▸ **DESCRIPTION OF THE TASK**
Only the lines from the start of the entries through the line with "Katie’s Story (400, 1366)" are wanted; please output them exactly.

▸ **MATERIAL FOR THE TASK**
#####

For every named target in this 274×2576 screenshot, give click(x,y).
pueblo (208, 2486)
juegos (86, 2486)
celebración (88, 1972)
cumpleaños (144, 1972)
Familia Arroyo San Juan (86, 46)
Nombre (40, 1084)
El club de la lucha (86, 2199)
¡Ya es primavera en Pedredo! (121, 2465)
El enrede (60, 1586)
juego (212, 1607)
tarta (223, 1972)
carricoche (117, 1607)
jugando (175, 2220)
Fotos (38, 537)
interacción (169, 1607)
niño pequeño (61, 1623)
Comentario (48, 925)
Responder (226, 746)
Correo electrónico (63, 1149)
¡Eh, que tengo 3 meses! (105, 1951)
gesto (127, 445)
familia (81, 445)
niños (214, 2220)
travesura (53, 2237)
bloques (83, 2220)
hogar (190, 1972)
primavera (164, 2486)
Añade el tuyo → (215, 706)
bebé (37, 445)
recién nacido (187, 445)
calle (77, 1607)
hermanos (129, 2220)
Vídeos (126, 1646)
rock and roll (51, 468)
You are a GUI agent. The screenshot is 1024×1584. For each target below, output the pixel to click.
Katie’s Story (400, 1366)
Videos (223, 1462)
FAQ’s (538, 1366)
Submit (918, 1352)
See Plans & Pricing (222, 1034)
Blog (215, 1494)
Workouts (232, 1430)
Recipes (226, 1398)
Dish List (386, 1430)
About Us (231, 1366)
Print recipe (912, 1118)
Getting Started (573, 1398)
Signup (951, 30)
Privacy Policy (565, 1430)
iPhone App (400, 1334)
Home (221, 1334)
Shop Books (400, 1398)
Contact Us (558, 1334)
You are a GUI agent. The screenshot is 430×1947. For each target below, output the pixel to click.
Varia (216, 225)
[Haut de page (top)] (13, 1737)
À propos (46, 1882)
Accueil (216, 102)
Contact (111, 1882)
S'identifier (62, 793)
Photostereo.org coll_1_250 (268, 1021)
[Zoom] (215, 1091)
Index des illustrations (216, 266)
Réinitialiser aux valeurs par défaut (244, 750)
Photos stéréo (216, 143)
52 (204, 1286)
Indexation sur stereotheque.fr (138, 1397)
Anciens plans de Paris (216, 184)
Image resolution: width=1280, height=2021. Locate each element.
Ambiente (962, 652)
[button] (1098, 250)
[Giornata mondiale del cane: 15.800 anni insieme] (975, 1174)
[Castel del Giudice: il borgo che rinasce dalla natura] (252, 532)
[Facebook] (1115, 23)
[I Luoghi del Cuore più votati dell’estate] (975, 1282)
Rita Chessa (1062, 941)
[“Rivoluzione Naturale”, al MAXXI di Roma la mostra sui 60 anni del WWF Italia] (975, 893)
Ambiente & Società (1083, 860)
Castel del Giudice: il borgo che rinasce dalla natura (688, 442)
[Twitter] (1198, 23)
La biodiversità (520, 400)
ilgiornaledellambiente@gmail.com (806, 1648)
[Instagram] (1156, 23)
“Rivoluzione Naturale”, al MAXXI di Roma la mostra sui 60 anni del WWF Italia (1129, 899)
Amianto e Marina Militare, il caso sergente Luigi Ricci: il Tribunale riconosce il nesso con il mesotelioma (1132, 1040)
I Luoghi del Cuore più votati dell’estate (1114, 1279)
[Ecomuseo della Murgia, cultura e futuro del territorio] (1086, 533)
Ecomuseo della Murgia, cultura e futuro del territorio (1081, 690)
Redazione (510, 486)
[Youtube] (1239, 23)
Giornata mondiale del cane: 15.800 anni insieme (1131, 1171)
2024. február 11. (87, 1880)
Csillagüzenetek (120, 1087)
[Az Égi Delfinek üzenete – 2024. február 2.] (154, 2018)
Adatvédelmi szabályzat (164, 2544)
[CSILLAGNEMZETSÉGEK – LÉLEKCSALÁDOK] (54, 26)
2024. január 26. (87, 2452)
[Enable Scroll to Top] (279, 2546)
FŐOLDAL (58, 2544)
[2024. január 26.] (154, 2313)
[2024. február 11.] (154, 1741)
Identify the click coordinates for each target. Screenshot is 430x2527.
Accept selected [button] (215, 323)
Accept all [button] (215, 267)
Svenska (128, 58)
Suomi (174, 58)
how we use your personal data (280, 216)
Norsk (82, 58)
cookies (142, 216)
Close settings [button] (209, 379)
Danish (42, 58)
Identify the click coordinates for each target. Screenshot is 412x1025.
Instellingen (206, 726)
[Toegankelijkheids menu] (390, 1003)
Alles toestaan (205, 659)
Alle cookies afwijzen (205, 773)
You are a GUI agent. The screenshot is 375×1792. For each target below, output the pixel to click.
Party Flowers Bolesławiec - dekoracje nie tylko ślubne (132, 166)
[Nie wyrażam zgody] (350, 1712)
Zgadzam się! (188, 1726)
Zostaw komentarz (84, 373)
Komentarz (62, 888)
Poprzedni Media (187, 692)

#####

▸ **ANSWER SECTION**
For every named target in this 274×2576 screenshot, give click(x,y).
pueblo (208, 2486)
juegos (86, 2486)
celebración (88, 1972)
cumpleaños (144, 1972)
Familia Arroyo San Juan (86, 46)
Nombre (40, 1084)
El club de la lucha (86, 2199)
¡Ya es primavera en Pedredo! (121, 2465)
El enrede (60, 1586)
juego (212, 1607)
tarta (223, 1972)
carricoche (117, 1607)
jugando (175, 2220)
Fotos (38, 537)
interacción (169, 1607)
niño pequeño (61, 1623)
Comentario (48, 925)
Responder (226, 746)
Correo electrónico (63, 1149)
¡Eh, que tengo 3 meses! (105, 1951)
gesto (127, 445)
familia (81, 445)
niños (214, 2220)
travesura (53, 2237)
bloques (83, 2220)
hogar (190, 1972)
primavera (164, 2486)
Añade el tuyo → (215, 706)
bebé (37, 445)
recién nacido (187, 445)
calle (77, 1607)
hermanos (129, 2220)
Vídeos (126, 1646)
rock and roll (51, 468)
You are a GUI agent. The screenshot is 1024×1584. For each target below, output the pixel to click.
Katie’s Story (400, 1366)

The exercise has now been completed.